For the week of Sunday, June 28:

June 28 is the anniversary of the 1969 Stonewall uprising in New York City, now considered a galvanizing and symbolic event in the struggle for LGBTQ rights. Police raided the Stonewall Inn bar, on the pretext that the bar was selling alcohol without a liquor license — but it was the third raid in a row on a Greenwich Village gay bar, and this time, the outraged patrons didn’t disperse, but rather gathered on the street and actively resisted the police. The ensuing unrest lasted five days, and inspired activism around the country. On the first anniversary of the uprising, the inaugural gay pride parades were held in New York, Los Angeles, San Francisco, and Chicago.

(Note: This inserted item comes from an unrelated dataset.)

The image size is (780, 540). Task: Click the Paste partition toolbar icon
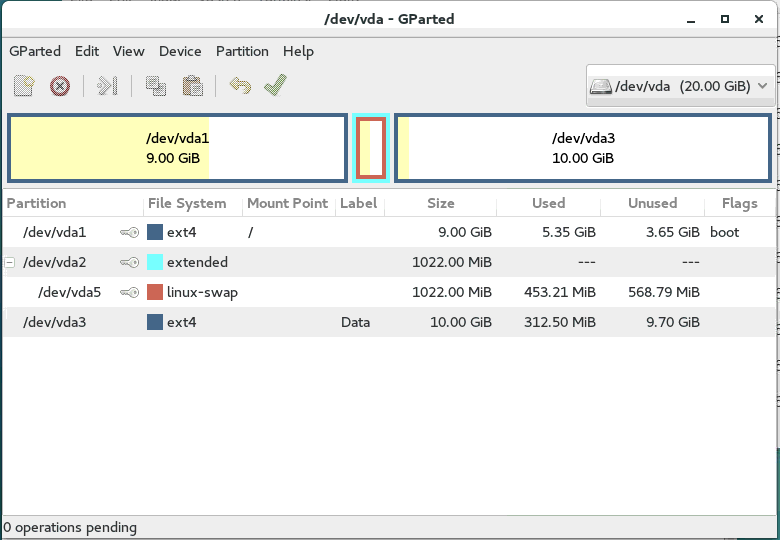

In honor of Pride Month, here’s SALT’s reflection on Homosexuality and the Bible.

June 28 is also the feast day of St. Irenaeus, the second-century Bishop of Lyons, who famously wrote, “The glory of God is a human being fully alive.”

June 29 is the birthday of French writer and pilot Antoine de Saint-Exupéry, born in Lyon, France, in 1900. He’s best known today for his 1943 novella, Le Petit Prince (The Little Prince), the beloved classic exploring friendship, loneliness, and big philosophical ideas. Saint-Exupéry painted the watercolors for the book, which was posthumously published — after his plane mysteriously disappeared on a secret mission during WWII. Saint-Exupéry wrote, “All grown-ups were once children — although few of them remember it.” And again: “And now here is my secret, a very simple secret: It is only with the heart that one can see rightly; what is essential is invisible to the eye.”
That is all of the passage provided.